[begin DATASET ROWS]
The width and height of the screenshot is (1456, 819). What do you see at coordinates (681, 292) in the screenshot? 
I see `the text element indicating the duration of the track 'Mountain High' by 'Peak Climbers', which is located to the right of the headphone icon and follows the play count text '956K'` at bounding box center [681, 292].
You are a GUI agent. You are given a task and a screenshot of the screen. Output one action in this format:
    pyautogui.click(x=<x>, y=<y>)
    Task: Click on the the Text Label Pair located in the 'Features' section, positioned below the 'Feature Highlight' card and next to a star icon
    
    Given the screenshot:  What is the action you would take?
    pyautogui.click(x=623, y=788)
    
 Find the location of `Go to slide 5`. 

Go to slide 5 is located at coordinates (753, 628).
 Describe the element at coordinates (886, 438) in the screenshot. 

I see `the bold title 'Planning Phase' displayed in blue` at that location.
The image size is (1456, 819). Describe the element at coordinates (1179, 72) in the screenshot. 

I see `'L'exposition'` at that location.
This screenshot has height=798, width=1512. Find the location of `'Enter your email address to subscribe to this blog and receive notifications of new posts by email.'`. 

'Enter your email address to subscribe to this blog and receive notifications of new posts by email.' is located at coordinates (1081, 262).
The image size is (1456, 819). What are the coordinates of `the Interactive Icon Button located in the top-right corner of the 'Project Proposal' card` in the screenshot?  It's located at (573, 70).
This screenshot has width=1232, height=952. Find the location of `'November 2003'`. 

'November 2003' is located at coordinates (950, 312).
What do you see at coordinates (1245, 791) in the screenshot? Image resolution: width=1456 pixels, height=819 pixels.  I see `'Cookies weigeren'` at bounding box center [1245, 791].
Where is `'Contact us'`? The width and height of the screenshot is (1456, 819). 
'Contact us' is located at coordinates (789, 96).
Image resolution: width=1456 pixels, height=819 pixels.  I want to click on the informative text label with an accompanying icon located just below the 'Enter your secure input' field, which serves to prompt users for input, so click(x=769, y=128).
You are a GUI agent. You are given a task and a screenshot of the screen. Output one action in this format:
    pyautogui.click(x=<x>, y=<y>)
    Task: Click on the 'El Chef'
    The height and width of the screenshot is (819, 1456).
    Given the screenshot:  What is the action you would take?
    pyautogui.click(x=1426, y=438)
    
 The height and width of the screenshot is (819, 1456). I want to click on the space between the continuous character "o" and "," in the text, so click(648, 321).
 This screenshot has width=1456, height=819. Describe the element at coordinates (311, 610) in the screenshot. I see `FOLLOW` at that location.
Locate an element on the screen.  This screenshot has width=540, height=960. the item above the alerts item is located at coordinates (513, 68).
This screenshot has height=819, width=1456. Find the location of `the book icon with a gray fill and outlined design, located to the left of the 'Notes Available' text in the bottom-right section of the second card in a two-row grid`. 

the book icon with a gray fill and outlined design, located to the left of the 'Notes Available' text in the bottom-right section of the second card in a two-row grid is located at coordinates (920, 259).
[end DATASET ROWS]
## [WRITTEN EXERCISE]
Copy out the records above word for word, from the line containing "This screenshot has height=798, width=1512." through the line containing "so click(x=769, y=128).", both lines included.

## [EXPECTED ANSWER]
This screenshot has height=798, width=1512. Find the location of `'Enter your email address to subscribe to this blog and receive notifications of new posts by email.'`. 

'Enter your email address to subscribe to this blog and receive notifications of new posts by email.' is located at coordinates (1081, 262).
The image size is (1456, 819). What are the coordinates of `the Interactive Icon Button located in the top-right corner of the 'Project Proposal' card` in the screenshot?  It's located at (573, 70).
This screenshot has width=1232, height=952. Find the location of `'November 2003'`. 

'November 2003' is located at coordinates (950, 312).
What do you see at coordinates (1245, 791) in the screenshot? Image resolution: width=1456 pixels, height=819 pixels.  I see `'Cookies weigeren'` at bounding box center [1245, 791].
Where is `'Contact us'`? The width and height of the screenshot is (1456, 819). 
'Contact us' is located at coordinates (789, 96).
Image resolution: width=1456 pixels, height=819 pixels.  I want to click on the informative text label with an accompanying icon located just below the 'Enter your secure input' field, which serves to prompt users for input, so click(x=769, y=128).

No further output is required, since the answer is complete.